What you have to do: Within the entries below, please retype exactly the lines starting with the line that has "Viewport: 818px width, 475px height." and going on through the line that has "Click the word", but not the pictures.

Items from a dataset
··········

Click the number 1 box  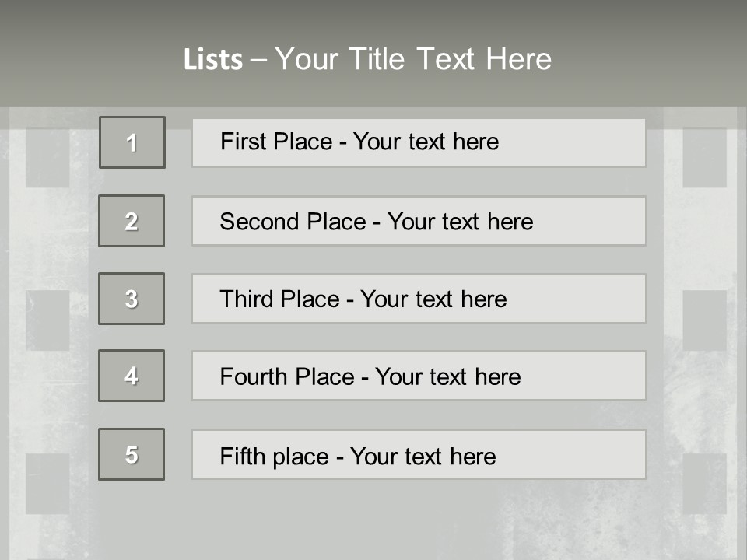pyautogui.click(x=132, y=142)
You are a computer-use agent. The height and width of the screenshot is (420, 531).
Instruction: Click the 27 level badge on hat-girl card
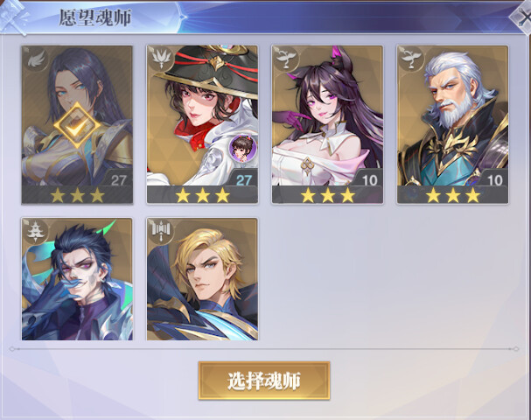244,180
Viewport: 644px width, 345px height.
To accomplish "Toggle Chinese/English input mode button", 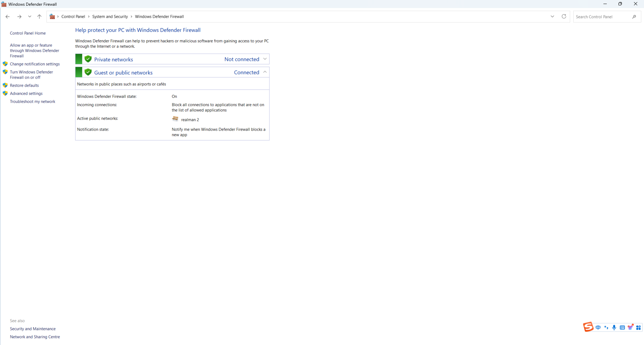I will tap(598, 328).
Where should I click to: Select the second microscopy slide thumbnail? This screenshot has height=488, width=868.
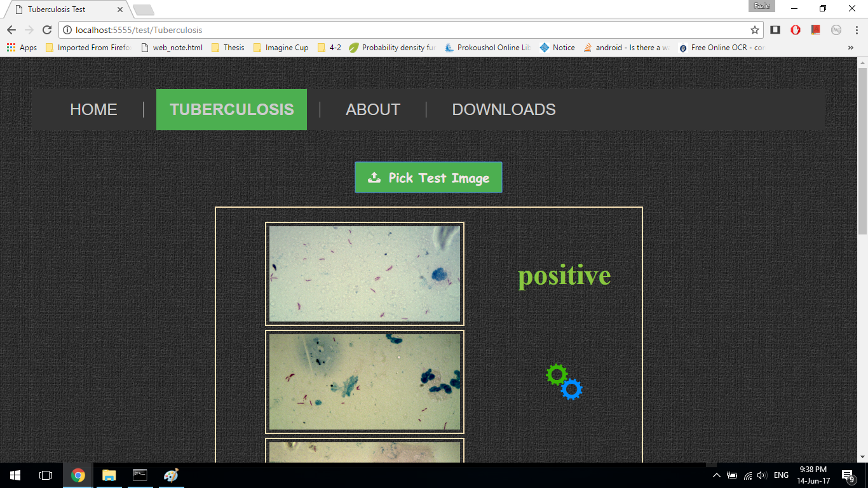coord(365,382)
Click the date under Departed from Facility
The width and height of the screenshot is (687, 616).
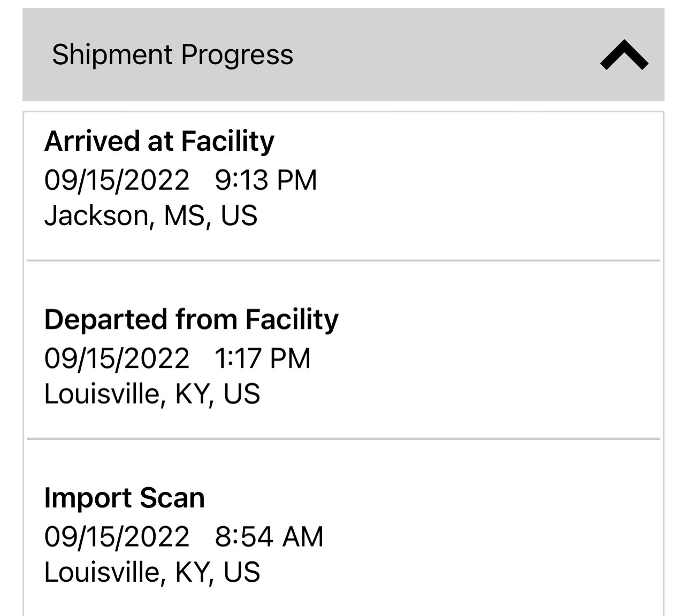point(117,358)
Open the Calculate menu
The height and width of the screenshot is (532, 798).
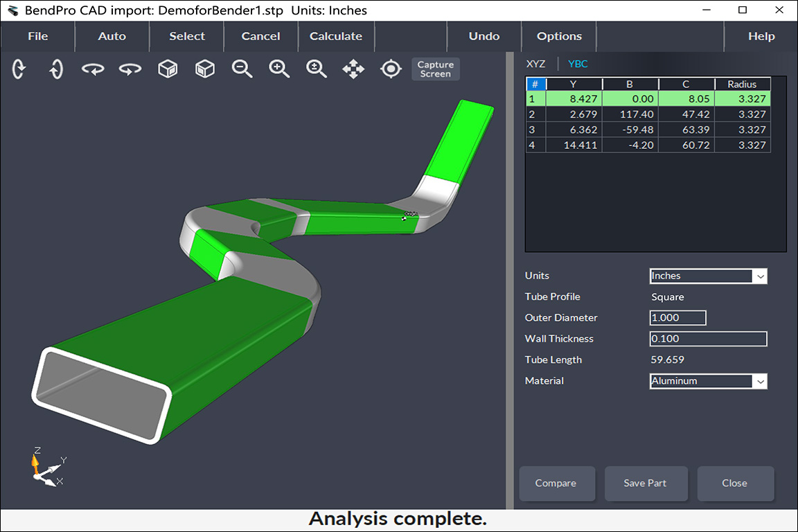pos(336,36)
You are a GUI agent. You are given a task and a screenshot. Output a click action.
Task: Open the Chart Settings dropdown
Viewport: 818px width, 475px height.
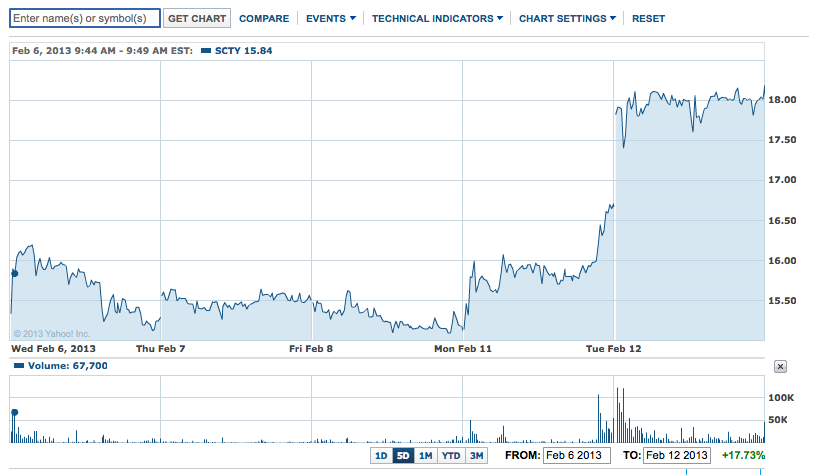(x=566, y=19)
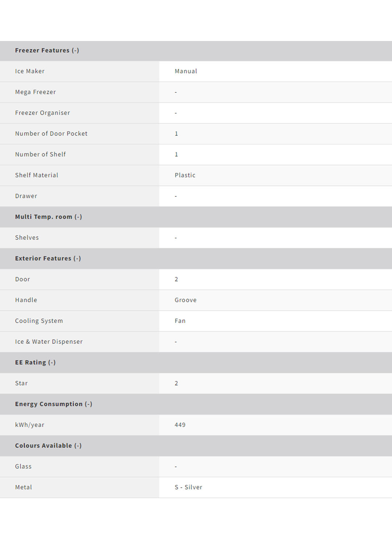Screen dimensions: 392x547
Task: Collapse the Colours Available section
Action: point(78,445)
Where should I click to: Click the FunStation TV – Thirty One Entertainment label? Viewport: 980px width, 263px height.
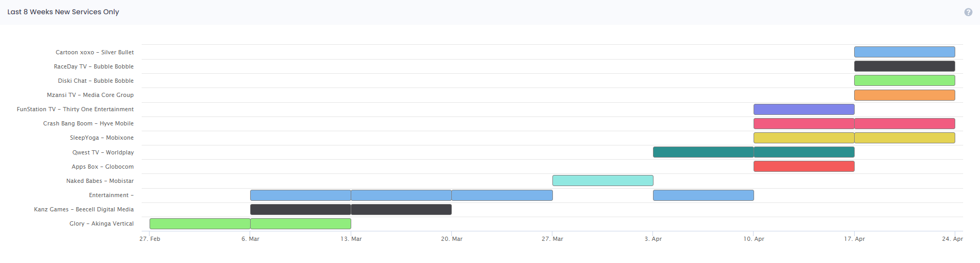[x=75, y=109]
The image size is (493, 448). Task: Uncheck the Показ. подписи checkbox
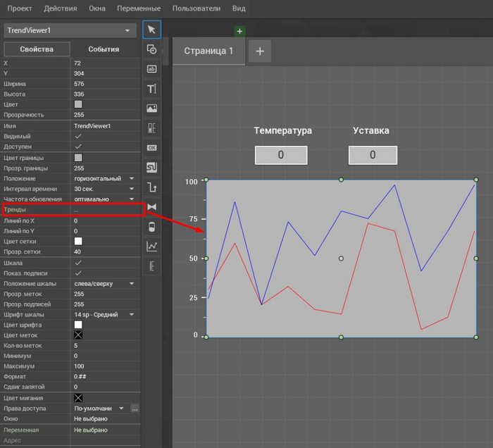click(x=78, y=273)
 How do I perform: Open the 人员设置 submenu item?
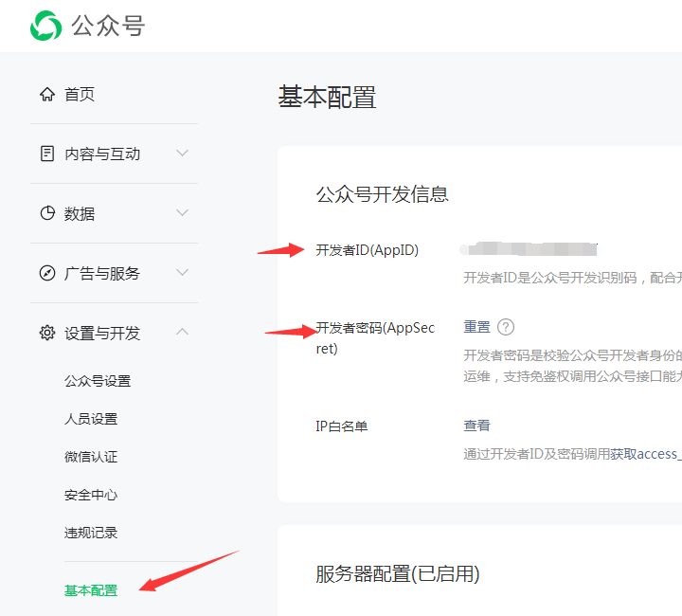[91, 419]
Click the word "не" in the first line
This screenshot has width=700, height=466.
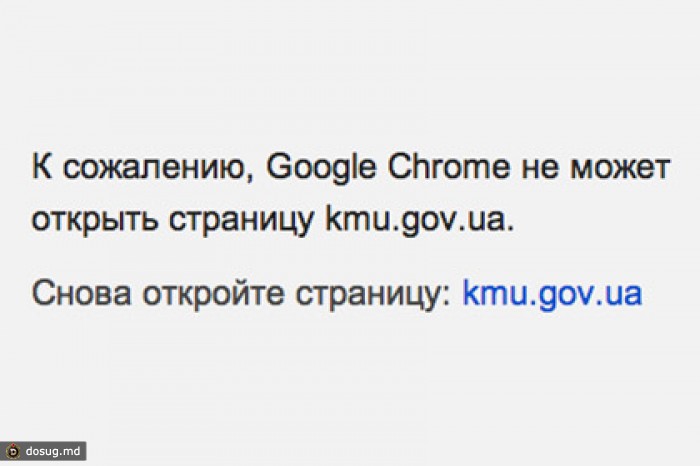tap(537, 167)
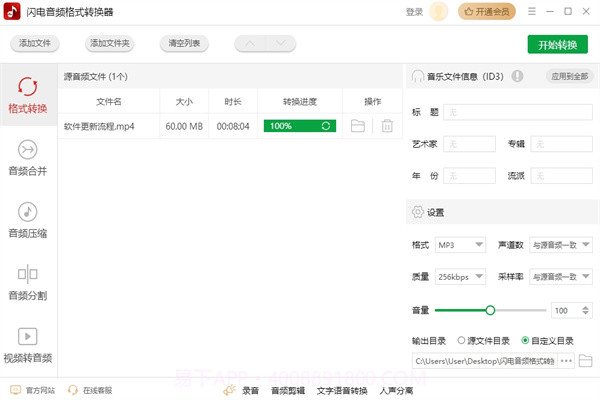Switch to the 格式转换 tab

[x=28, y=95]
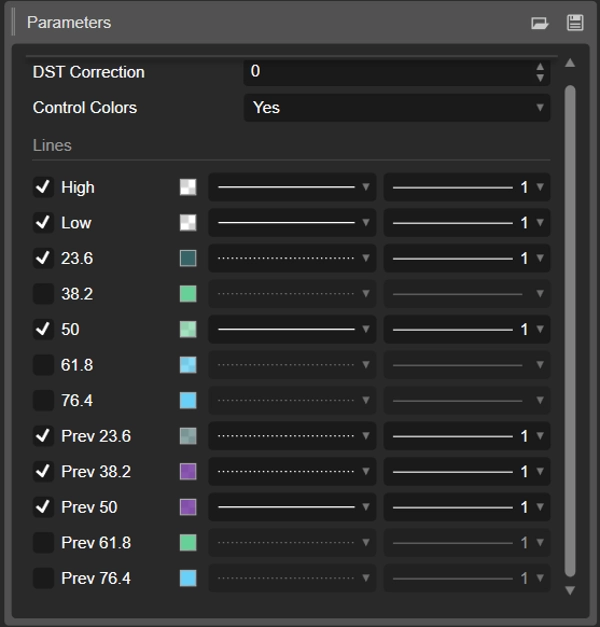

··········

Solution:
Viewport: 818px width, 475px height.
(x=566, y=19)
Screen dimensions: 392x547
Task: Collapse the Colours Available section
Action: point(78,445)
Where should I click to: Click the FunStation TV – Thirty One Entertainment label? Viewport: 980px width, 263px height.
[x=75, y=109]
The image size is (493, 448). Task: Uncheck the Показ. подписи checkbox
click(x=78, y=273)
 How do I perform: Open the 人员设置 submenu item?
[91, 419]
Click the word "не" in the first line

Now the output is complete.